### Task instructions
Your answer should consist of every line in the records that holds "pixels".

Dataset records
+ + + +

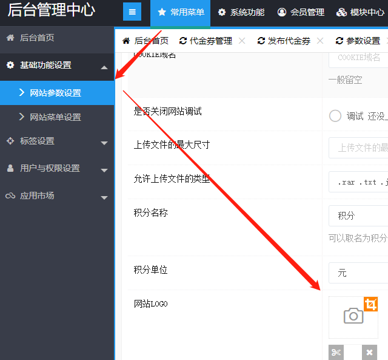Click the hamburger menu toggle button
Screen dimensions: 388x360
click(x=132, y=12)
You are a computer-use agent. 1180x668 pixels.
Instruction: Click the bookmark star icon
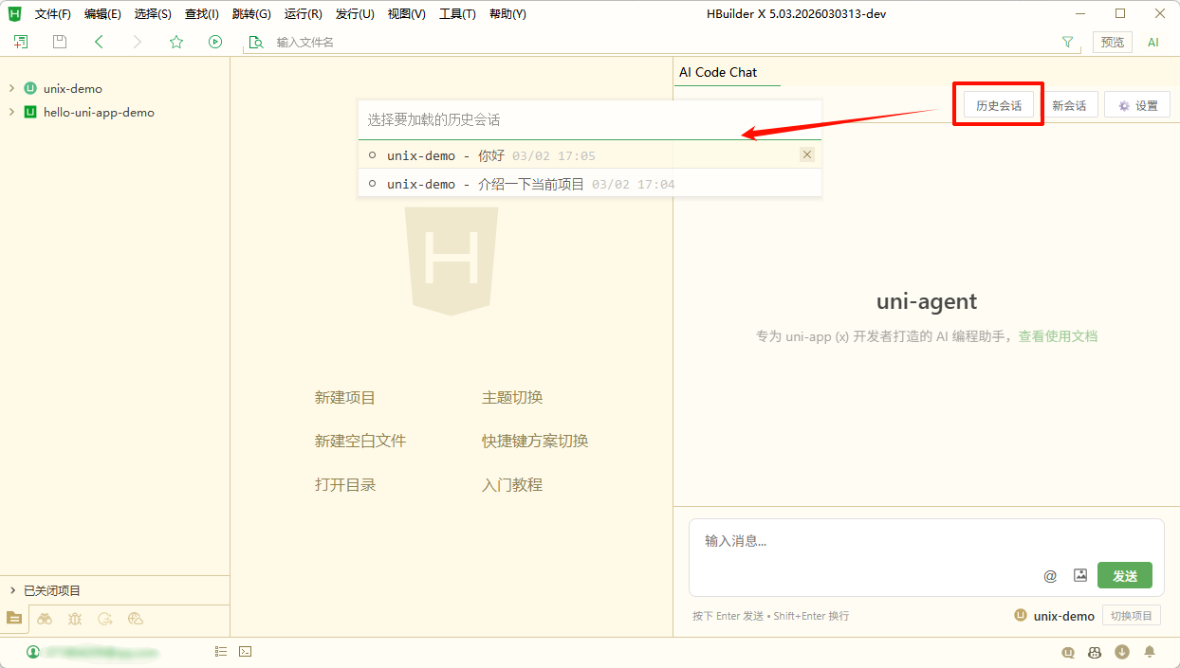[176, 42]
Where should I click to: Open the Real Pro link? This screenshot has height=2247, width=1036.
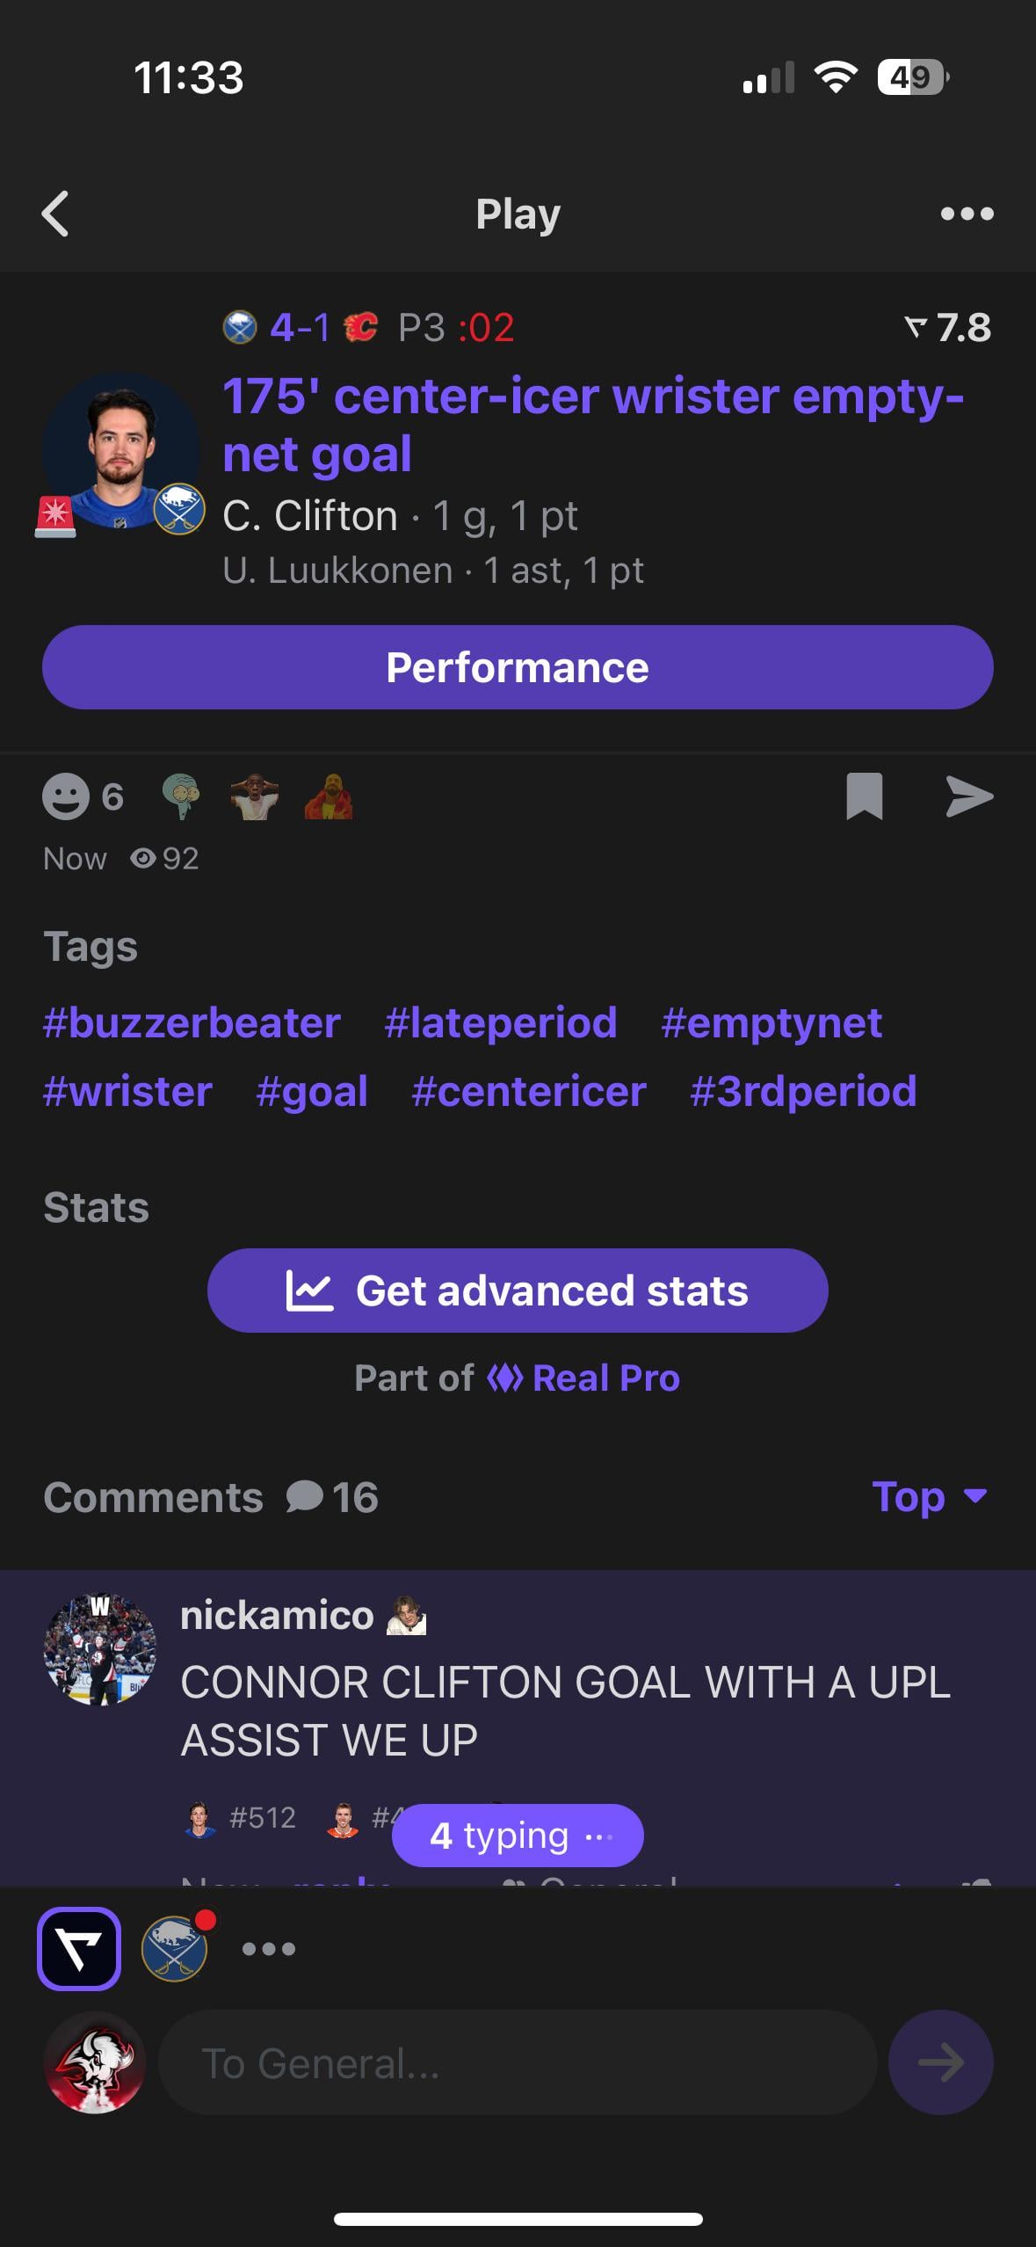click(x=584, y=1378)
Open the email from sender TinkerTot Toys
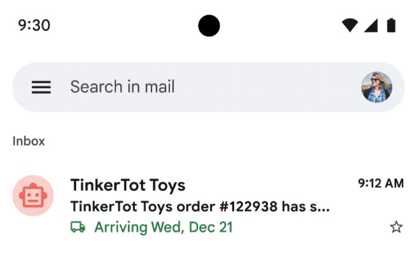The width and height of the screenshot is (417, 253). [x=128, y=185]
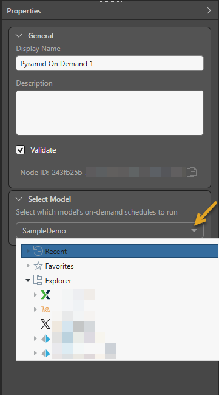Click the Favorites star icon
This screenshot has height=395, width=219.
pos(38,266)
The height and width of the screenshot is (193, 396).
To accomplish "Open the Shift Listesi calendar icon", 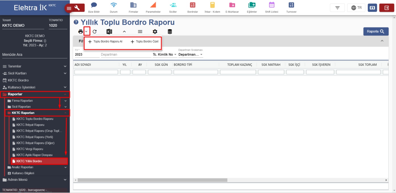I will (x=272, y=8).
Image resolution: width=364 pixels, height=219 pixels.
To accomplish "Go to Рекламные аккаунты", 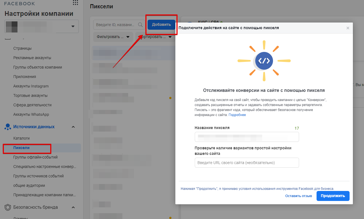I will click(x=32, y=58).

+ + + +

### Written answer
You are a computer-use agent. 1180x668 pixels.
Image resolution: width=364 pixels, height=219 pixels.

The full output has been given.